Bab 7 : Candu

14.7K 860 29
                                    

Dia tertawa. Demi Tuhan,malaikat itu akhirnya tertawa.

Ronald tak pernah menyangka jika kedatangannya ke TK Permata untuk survey lokasi sebelum pembangunan mall miliknya itu, ia justru bertemu kembali dengan Sachi. Sachi Pradita yang sudah dua hari ini membuatnya tak dapat tidur. Ronald bahkan harus mengonsumsi obat tidur agar ia bisa memejamkan mata. Ronald tak bisa mengenyahkan bayangan Sachi. Betapa wajah ketakutan Sachi ternyata jauh lebih membuat Ronald khawatir dari harga saham yang anjlok.

Ronald juga tak tahu jika Sachi bekerja sebagai pengajar di TK Permata. Selama ini fakta mengejutkan itu memang luput dari perhatian Ronald. Bagaimana mungkin Ronald tahu akan bertemu Sachi kembali setelah bertahun-tahun berlalu?

Ronald yakin sepertinya hari ini termasuk hari keberuntungannya. Ataukah harus di sebut sebagai hari penuh keajaiban? Bagaimana tidak,Ronald baru saja menyaksikan betapa menawannya saat malaikat tengah tertawa. Betapa merdunya tawa itu di pendengarannya. Ronald hampir saja lupa bagaimana rupa gadis itu saat tertawa lepas seperti kali ini.

Jika boleh berkata jujur,Ronald bahkan mengakui bahwa dirinya jatuh cinta setengah mati saat pertama kali ia mendengar tawa Sachi walaupun saat itu gadis itu masihlah bocah perempuan berusia 7 tahun. Anak perempuan yang masih duduk di bangku SD. Ronald ingat betul saat pertama kalinya ia melihat Sachi.

*Flashback*

"Mengapa kau menendangnya terlalu jauh?"Galang mendorong Marko dengan kesal. Bocah lelaki yang masih menginjak kelas satu SMP itu sedang bermain bola di lapangan yang dekat dengan rumah mereka.

"Aku tidak sengaja."balas Marko dengan wajah tak bersalah. Mau bagaimana lagi,bola itu kini masuk ke halaman rumah besar yang ada di dekat lapangan. Kebanyakan dari mereka tak berani mengambil bola kembali karena ada seekor anjing yang akan menyalak tiap kali ada orang asing yang mencoba menerobos halaman berpagar itu.

"Sudahlah,jangan ribut. Biar aku yang ambil."kata seorang pemuda tanggung bernama Ronald Wiraguna itu.

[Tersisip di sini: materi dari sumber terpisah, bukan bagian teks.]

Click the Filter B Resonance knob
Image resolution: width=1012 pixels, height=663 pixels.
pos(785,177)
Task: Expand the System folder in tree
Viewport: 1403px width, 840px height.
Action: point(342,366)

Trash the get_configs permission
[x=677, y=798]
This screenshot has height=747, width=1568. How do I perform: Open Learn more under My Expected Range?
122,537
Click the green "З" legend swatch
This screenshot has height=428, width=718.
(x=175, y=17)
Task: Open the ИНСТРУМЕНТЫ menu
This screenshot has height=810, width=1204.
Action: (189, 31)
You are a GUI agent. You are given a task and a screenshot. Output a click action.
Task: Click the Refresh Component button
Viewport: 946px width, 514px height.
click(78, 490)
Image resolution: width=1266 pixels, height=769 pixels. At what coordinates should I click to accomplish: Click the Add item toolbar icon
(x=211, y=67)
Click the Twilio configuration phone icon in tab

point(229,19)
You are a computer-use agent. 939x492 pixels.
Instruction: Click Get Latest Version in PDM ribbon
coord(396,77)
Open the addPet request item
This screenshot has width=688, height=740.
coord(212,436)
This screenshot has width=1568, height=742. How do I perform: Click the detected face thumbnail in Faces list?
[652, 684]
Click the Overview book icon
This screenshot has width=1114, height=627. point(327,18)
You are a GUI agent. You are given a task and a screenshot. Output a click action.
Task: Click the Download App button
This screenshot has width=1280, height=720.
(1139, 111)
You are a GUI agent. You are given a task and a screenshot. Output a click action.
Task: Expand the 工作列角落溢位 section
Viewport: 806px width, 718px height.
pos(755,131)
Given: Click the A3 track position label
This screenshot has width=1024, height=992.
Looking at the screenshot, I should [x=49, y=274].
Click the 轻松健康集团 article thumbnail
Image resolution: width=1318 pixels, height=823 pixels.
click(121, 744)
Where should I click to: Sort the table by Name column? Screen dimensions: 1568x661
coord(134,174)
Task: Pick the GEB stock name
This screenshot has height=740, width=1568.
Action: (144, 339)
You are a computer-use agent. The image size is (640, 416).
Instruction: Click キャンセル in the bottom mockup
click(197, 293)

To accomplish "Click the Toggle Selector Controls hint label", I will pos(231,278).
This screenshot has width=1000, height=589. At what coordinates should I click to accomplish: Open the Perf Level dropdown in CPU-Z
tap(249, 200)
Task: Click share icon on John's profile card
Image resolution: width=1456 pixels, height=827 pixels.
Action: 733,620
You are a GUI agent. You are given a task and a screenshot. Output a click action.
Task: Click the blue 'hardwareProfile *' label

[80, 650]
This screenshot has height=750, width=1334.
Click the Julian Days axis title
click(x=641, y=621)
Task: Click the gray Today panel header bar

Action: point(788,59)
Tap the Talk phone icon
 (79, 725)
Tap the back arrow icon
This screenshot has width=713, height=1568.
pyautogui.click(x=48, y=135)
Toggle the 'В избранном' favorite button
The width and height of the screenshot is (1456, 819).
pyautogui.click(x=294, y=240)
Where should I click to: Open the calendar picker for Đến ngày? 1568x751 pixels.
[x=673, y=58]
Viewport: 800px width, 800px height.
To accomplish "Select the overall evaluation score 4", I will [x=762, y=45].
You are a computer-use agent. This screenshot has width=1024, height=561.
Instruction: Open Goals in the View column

Pemuda yang minggu lalu baru lulus SMA itu memang selalu rutin bermain sepak bola meskipun banyak kawan sepermainannya yang usianya jauh lebih muda. Ronald tak peduli sekalipun ibunya memintanya untuk berhenti bermain bola karena di anggap seperti masih bocah.

"Hati-hati,Bang. Di situ ada anjing galaknya."kata Galang mengingatkan. Minggu lalu Galang pernah mencoba mengambil bola kasti yang masuk ke halaman rumah besar itu dan anjing galak itu menggonggong dengan suara ribut bahkan nyaris menggigit Galang hingga detik ini Galang masih tak berani dekat-dekat dengan rumah besar peninggalan jaman Belanda itu.

"Tenang saja. Kalian main kasti dulu saja. Kalau aku sudah dapatkan bolanya baru kita main sepak bola lagi."kata Ronald kalem. Ia memang tak takut.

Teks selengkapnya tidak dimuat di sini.